Adding ArrayType columns to Spark DataFrames with concat_ws and split

Matthew Powers
2 min readJan 15, 2018

The concat_ws and split Spark SQL functions can be used to add ArrayType columns to DataFrames.

Let’s demonstrate the concat_ws / split approach by intepreting a StringType column and analyze when this approach is preferable to the array() function.

String interpretation with the array() method

Let’s create a DataFrame with a StringType column and use the array() function to parse out all the colors in the string.

val df = Seq(
("i like blue and red"),
("you pink and blue")
).toDF("word1")

val actualDF = df.withColumn(
"colors",
array(
when(col("word1").contains("blue"), "blue"),
when(col("word1").contains("red"), "red"),
when(col("word1").contains("pink"), "pink"),
when(col("word1").contains("cyan"), "cyan")
)
)

actualDF.show(truncate = false)
+-------------------+------------------------+
|word1 |colors |
+-------------------+------------------------+
|i like blue and red|[blue, red, null, null] |
|you pink and blue |[blue, null, pink, null]|
+-------------------+------------------------+

The array() function unfortunately includes null values in the colors column. We’ll solve the null problem shortly. Let’s refactor the code with a loop first.

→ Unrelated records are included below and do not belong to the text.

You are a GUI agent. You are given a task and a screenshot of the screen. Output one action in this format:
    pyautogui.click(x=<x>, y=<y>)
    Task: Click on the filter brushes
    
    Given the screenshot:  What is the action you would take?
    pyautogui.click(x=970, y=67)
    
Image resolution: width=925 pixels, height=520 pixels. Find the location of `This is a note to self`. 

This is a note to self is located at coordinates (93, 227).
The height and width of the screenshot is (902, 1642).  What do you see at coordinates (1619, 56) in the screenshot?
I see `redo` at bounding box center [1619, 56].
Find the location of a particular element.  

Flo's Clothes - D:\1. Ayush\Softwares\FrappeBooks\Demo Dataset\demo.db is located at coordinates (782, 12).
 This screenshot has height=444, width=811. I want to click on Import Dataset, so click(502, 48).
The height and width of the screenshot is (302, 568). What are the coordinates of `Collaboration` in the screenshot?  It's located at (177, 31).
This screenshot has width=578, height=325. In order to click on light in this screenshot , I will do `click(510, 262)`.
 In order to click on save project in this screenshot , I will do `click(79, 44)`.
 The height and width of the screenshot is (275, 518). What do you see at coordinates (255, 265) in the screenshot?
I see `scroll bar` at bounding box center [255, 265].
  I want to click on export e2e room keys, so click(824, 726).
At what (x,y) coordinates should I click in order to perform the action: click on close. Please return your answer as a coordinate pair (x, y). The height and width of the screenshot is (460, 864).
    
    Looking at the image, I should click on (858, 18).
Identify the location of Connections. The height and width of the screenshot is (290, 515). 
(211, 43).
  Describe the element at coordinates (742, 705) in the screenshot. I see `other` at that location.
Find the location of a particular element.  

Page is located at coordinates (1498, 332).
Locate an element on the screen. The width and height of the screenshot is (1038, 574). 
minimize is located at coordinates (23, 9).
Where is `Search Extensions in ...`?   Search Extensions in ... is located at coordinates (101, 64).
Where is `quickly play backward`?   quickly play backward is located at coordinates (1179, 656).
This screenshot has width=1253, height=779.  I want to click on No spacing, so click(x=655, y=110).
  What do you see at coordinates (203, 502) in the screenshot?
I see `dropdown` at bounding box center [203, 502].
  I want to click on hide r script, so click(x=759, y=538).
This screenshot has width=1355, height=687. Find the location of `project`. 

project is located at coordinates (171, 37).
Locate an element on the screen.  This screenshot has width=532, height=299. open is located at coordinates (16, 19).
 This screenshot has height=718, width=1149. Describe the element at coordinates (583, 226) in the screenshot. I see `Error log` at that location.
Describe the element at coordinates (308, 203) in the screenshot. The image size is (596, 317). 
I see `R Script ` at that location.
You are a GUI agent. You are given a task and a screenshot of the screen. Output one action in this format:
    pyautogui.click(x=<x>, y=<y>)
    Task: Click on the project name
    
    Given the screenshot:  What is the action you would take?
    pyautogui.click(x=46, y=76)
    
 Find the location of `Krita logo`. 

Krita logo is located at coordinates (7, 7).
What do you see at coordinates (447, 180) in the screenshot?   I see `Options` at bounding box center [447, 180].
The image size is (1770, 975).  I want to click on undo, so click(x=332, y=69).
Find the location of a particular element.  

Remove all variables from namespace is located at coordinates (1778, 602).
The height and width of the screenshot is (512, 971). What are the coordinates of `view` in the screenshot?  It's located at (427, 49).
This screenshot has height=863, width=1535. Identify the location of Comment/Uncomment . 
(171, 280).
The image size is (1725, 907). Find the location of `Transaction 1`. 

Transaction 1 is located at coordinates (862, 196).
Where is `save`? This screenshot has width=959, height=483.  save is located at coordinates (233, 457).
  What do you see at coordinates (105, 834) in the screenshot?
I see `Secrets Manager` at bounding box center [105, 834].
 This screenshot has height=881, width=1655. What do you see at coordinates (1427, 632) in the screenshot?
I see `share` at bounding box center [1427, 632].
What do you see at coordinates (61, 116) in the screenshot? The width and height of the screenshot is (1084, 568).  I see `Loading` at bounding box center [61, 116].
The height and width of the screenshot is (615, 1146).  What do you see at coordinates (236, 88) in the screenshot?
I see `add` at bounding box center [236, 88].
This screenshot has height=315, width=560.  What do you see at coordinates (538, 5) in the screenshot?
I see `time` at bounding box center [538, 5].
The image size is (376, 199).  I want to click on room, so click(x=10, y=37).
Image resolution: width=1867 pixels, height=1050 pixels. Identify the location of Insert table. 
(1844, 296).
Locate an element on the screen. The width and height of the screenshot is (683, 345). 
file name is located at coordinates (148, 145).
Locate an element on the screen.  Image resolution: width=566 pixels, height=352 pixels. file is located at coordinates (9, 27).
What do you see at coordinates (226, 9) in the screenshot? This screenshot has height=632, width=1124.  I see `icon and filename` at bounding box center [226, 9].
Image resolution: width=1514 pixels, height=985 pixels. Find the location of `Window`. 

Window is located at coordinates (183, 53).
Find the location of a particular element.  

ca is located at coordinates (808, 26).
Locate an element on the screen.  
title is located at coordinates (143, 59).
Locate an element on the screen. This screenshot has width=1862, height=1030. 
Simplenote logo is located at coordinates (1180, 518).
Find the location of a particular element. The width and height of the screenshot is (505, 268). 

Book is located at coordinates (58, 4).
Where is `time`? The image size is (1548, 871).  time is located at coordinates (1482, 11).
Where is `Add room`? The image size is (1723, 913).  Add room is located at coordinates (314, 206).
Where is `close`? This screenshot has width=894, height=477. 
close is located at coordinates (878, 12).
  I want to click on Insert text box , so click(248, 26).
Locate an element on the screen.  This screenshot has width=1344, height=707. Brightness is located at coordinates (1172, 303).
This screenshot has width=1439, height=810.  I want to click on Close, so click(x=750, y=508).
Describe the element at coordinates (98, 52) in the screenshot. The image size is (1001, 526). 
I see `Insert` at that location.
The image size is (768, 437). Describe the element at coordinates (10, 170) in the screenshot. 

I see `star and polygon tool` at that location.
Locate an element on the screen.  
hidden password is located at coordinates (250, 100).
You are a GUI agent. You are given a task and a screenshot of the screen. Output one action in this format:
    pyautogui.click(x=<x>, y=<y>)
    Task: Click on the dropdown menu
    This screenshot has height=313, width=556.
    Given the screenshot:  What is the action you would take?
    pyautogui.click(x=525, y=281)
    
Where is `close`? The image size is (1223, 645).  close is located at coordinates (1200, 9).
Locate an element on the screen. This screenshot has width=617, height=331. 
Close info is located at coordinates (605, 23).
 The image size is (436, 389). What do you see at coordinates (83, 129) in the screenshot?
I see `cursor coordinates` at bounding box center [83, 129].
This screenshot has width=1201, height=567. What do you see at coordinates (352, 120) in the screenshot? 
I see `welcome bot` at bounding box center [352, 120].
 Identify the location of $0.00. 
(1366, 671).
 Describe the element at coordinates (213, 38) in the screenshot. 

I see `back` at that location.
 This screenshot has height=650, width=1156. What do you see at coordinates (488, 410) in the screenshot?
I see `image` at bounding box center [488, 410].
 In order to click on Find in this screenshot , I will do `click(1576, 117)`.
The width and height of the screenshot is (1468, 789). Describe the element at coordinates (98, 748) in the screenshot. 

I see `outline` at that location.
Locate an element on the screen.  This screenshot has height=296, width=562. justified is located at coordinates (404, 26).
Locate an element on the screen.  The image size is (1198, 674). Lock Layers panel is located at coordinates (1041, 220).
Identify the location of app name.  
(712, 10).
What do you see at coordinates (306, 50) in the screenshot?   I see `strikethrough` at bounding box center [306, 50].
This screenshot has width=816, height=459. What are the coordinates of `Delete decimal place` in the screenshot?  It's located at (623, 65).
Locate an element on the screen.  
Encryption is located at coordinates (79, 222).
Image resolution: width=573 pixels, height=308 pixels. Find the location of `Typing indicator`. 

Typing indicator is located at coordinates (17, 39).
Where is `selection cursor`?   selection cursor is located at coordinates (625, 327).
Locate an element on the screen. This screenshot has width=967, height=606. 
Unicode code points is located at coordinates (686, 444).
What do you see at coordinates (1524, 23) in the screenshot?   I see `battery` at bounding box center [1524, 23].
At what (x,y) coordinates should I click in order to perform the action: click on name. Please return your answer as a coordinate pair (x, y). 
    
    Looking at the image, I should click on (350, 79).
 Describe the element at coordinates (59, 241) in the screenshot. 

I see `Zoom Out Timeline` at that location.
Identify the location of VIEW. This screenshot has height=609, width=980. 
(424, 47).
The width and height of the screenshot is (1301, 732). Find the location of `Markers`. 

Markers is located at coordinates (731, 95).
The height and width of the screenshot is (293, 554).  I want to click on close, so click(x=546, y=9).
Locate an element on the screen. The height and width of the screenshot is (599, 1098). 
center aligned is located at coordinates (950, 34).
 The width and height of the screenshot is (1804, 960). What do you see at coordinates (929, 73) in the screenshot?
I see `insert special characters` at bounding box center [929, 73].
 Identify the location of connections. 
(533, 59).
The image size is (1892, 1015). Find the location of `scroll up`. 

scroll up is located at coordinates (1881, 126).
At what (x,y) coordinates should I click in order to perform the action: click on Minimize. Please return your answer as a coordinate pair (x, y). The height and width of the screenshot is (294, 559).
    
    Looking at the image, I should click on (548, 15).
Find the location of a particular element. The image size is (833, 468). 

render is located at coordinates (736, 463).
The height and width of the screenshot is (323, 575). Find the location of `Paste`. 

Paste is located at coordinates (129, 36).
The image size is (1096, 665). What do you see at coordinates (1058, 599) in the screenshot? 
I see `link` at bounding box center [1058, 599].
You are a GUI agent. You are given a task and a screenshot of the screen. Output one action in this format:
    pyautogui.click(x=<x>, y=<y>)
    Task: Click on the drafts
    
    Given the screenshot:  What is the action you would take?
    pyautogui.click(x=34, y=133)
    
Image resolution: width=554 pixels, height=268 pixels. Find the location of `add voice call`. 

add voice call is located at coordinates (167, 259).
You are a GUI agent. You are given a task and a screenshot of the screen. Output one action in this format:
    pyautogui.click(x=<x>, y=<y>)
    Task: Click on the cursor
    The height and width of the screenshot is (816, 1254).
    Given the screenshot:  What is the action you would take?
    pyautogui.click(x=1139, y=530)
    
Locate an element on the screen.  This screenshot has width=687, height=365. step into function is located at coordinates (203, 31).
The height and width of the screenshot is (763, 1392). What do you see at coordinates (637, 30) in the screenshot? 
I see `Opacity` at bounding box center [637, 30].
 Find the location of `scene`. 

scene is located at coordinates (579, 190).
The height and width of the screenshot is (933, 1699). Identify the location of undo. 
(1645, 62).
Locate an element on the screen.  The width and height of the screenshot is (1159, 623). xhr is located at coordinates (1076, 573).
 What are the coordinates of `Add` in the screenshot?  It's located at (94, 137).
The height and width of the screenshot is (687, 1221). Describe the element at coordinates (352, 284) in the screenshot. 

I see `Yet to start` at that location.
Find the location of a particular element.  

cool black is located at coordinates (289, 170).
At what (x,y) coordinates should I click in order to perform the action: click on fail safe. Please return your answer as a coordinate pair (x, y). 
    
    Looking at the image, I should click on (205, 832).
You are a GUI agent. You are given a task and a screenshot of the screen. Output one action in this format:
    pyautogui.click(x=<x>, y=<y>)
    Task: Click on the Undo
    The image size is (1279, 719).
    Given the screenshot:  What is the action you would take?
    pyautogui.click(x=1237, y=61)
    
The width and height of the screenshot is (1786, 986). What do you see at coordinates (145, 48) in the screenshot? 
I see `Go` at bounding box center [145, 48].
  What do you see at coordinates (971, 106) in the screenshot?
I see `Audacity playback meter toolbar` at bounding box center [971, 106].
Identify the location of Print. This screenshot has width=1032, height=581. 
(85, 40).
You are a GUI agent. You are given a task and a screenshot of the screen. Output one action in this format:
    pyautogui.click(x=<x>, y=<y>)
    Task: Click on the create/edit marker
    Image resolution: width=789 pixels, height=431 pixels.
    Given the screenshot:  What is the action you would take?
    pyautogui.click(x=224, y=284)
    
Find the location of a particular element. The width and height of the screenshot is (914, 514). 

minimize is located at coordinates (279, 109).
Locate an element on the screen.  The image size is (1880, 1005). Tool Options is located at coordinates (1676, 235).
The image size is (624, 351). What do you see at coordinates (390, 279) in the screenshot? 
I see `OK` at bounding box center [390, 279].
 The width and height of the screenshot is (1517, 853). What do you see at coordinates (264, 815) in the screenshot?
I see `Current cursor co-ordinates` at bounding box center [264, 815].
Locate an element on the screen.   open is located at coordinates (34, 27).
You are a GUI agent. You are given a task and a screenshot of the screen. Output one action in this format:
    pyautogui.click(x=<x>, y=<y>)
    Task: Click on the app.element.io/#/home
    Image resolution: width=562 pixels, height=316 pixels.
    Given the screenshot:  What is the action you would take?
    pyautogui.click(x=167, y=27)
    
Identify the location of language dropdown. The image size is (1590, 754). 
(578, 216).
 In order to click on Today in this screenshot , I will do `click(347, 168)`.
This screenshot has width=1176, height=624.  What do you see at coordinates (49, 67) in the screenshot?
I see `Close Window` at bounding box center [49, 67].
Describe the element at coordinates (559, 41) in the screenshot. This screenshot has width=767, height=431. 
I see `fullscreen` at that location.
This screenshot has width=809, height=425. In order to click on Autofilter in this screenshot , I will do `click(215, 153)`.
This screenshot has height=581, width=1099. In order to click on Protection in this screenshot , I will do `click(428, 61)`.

val colors = Array("blue", "red", "pink", "cyan")

val actualDF = df.withColumn(
"colors",
array(
colors.map{ c: String =>
when(col("word1").contains(c), c)
}: _*
)
)
actualDF.show(truncate=false)+-------------------+------------------------+
|word1 |colors |
+-------------------+------------------------+
|i like blue and red|[blue, red, null, null] |
|you pink and blue |[blue, null, pink, null]|
+-------------------+------------------------+

map has helped us eliminate the duplication from our code, but it’s a bit harder to read now 😑

The loop cleanup can be skipped for smaller lists, but should be used if there is a lot of duplication.

Eliminating null from the arrays

Let’s use concat_ws and split instead of array to append an ArrayType column without any null values.

val actualDF = df.withColumn(
"colors",
split(
concat_ws(
",",
when(col("word1").contains("blue"), "blue"),
when(col("word1").contains("red"), "red"),
when(col("word1").contains("pink"), "pink"),
when(col("word1").contains("cyan"), "cyan")
),
","
)
)

actualDF.show(truncate=false)
+-------------------+------------+
|word1 |colors |
+-------------------+------------+
|i like blue and red|[blue, red] |
|you pink and blue |[blue, pink]|
+-------------------+------------+

Awesome! Our output looks way better 🎊 😃

Nota bene: A single comma delimiter only works because there are not commas in our example data. Use a better delimiter in your production code!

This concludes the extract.